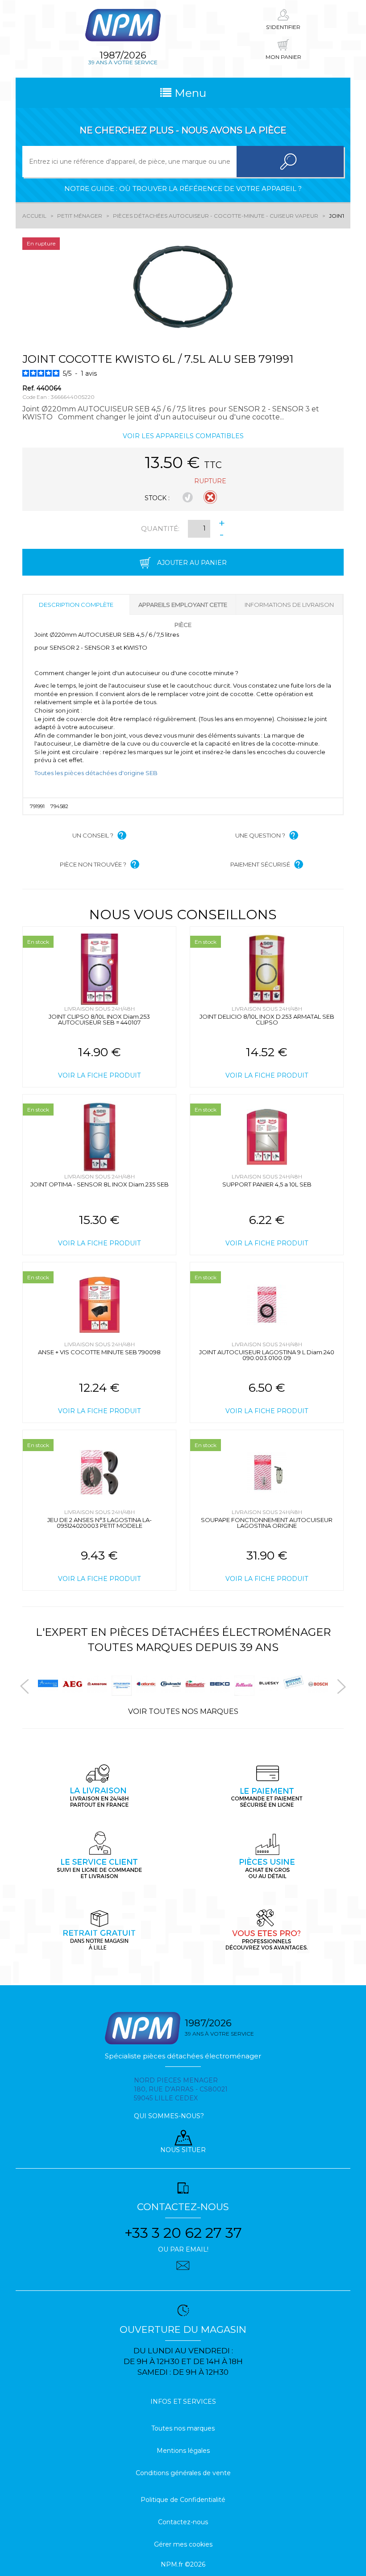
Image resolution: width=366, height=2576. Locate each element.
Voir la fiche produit (99, 1075)
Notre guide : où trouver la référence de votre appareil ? (183, 188)
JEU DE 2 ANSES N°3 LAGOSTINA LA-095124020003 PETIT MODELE (99, 1522)
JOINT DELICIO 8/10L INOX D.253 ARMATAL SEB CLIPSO (267, 1019)
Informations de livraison (289, 604)
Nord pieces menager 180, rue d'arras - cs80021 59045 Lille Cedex (181, 2089)
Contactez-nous (183, 2522)
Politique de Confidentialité (183, 2500)
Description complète (76, 604)
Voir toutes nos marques (183, 1711)
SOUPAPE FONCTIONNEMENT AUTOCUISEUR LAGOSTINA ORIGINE (267, 1522)
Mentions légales (183, 2451)
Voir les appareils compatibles (183, 436)
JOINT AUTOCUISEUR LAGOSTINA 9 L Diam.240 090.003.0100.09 (266, 1354)
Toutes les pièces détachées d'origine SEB (96, 772)
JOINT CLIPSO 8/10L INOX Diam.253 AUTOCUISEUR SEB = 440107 (99, 1019)
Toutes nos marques (183, 2428)
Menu (188, 93)
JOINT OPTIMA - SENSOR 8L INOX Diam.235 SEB (99, 1184)
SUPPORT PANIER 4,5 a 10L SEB (267, 1184)
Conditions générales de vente (183, 2473)
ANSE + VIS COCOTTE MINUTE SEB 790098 (99, 1352)
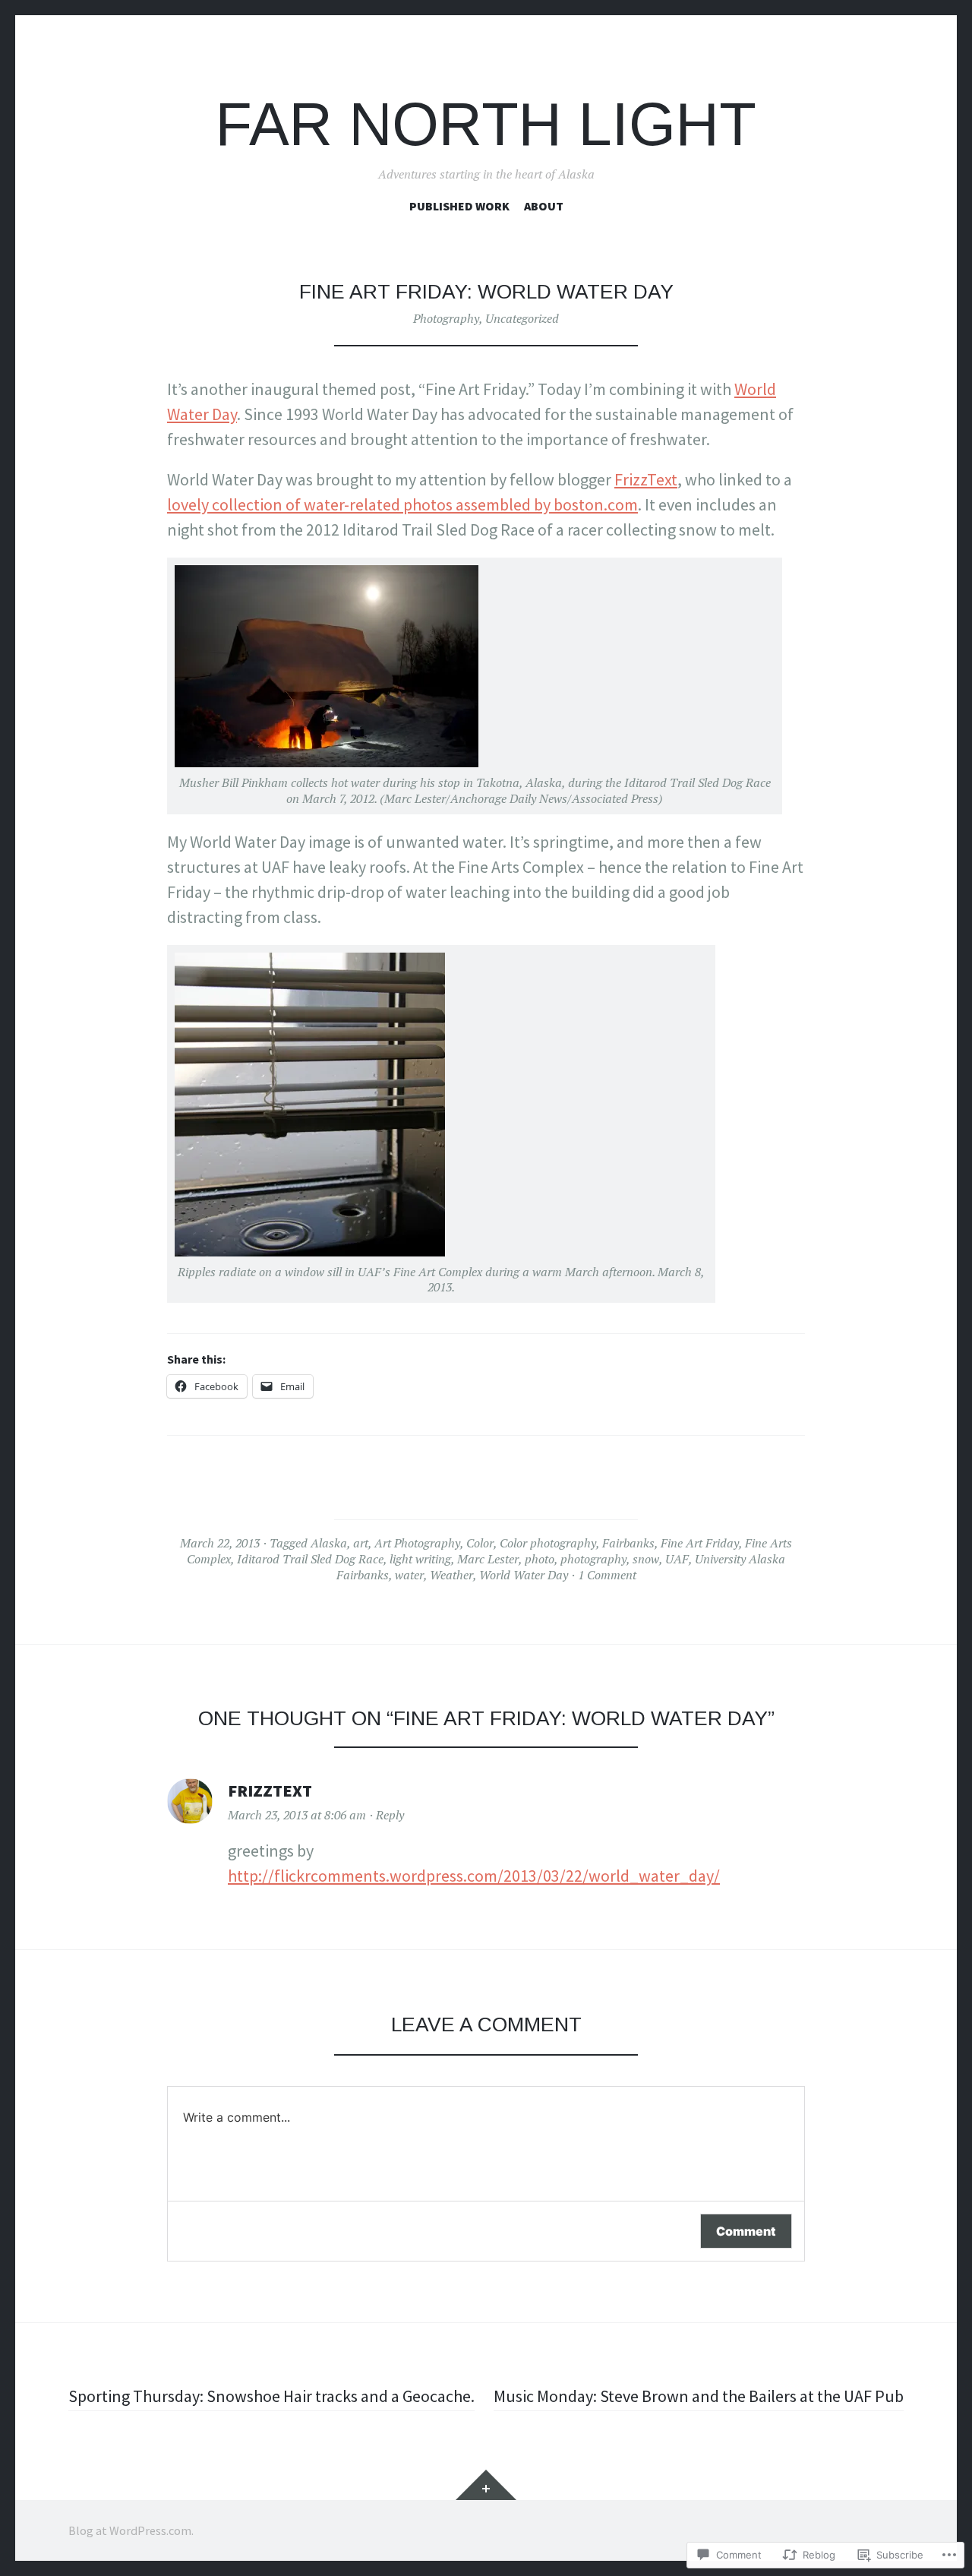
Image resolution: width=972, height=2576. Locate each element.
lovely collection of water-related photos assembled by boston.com (402, 504)
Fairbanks (628, 1543)
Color (480, 1543)
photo (539, 1558)
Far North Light (486, 124)
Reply (390, 1814)
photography (593, 1558)
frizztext (270, 1790)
------
The lines to extract from the data above begin with the line containing "Voir les appareils compatibles (183, 436)" and end with the line containing "JOINT OPTIMA - SENSOR". Extract them exactly, including both.

Voir les appareils compatibles (183, 436)
JOINT AUTOCUISEUR LAGOSTINA 9 L Diam.240 090.003.0100.09 (266, 1354)
Toutes les pièces détachées d'origine SEB (96, 772)
JOINT CLIPSO 8/10L INOX Diam.253 AUTOCUISEUR SEB = 440107 (99, 1019)
Toutes nos marques (183, 2428)
Menu (188, 93)
JOINT OPTIMA - SENSOR 8L INOX Diam.235 SEB (99, 1184)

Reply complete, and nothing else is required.